Ces condamnations sont le résultat d’un procès initié par du collectif anonyme 15MpaRato contre les dirigeants de la Caja Madrid, la plus ancienne banque d’Espagne, qui forme aujourd’hui la Bankia à la suite d’une fusion avec six autres établissements bancaires. Le procès a mis en lumière la manière dont des banquiers corrompus ont escroqué plus de deux milliards de dollars à trois cent mille petits investisseurs par la falsification, la manipulation de documents et la publicité mensongère.

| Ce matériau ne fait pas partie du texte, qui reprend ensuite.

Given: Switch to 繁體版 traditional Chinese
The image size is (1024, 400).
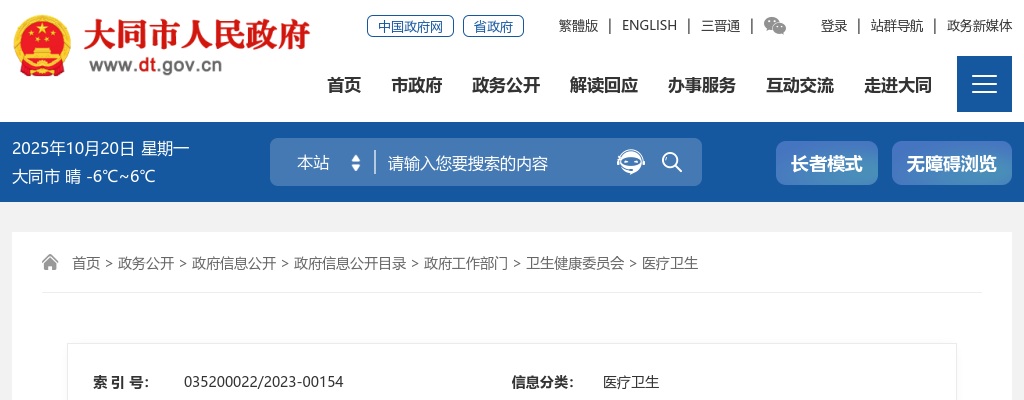Looking at the screenshot, I should 578,26.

Au cours de la procédure, communément appelée « affaire Bankia », de nombreux autres éléments de preuve importants ont fait surface grâce aux outils numériques collaboratifs créés par la plate-forme militante de 15MpaRato, XNet. Au centre de ces éléments, 8000 courriels de l’ancien président de Caja Madrid, Miguel Blesa ont émergé, et mis en lumière plusieurs malversations et fraudes fiscales de banquiers et d’hommes politiques à hauteur de plus de 15,5 millions d’euros. Par conséquent, en 2017, la Haute Cour d’Espagne a condamné à des peines de prison variables Rato, 64 autres cadres exécutifs, ainsi que des politiciens de différents partis politiques. Dans une décision sans précédent, tous les investisseurs ont pu récupérer l’argent qu’ils avaient perdu dans cette escroquerie.

Éléments clefs

Nom : Sala de lo Penal N °4/2017

Tribunal : Cour suprême d’Espagne

Date de décision : 23 février 2017

Numéro de l’affaire : 59/2012, Juzgado Central de Instrucción n.º 4 en la Audiencia Nacional

Jugement : PDF

Sujet : La Haute Cour d’Espagne a jugé que 65 cadres de Bankia, une grande banque espagnole et des membres de divers partis politiques étaient responsables de fraude et d’erreurs administratives,  et leur a infligé des peines d’emprisonnement variables.

Intervenants interviewés

Simona Levi | Foundatrice de XNet

Maddalena Falzoni | Foundatrice de MaadiX

Emma Avilés Thurlow | Chargée de Medias et stratégie pour l’Observatoire de la Dette dans Globalisation

Ruben Sáez | Scientifique

Les faits

Formation de 15MpaRato

En 2008, l’Espagne a été frappée par une crise financière majeure ayant entraîné une récession, un chômage massif et l’effondrement du marché immobilier espagnol. Les effets de cette crise se sont fait ressentir pendant de nombreuses années, les grandes entreprises étant confrontées à la faillite et le chômage atteignant un taux record de 32 %. Les effets dévastateurs de la crise financière ont conduit à des manifestations massives en 2011. Ces manifestations ont été organisées pour la première fois le 15 mai et ont ensuite été connues sous le nom de 15M ou mouvement des Indignados. Ce mouvement a rassemblé les Espagnols sur les places des villes et des villages au travers de l’Espagne afin d’exprimer leur méfiance à l’égard du gouvernement et de sa gestion de la crise financière.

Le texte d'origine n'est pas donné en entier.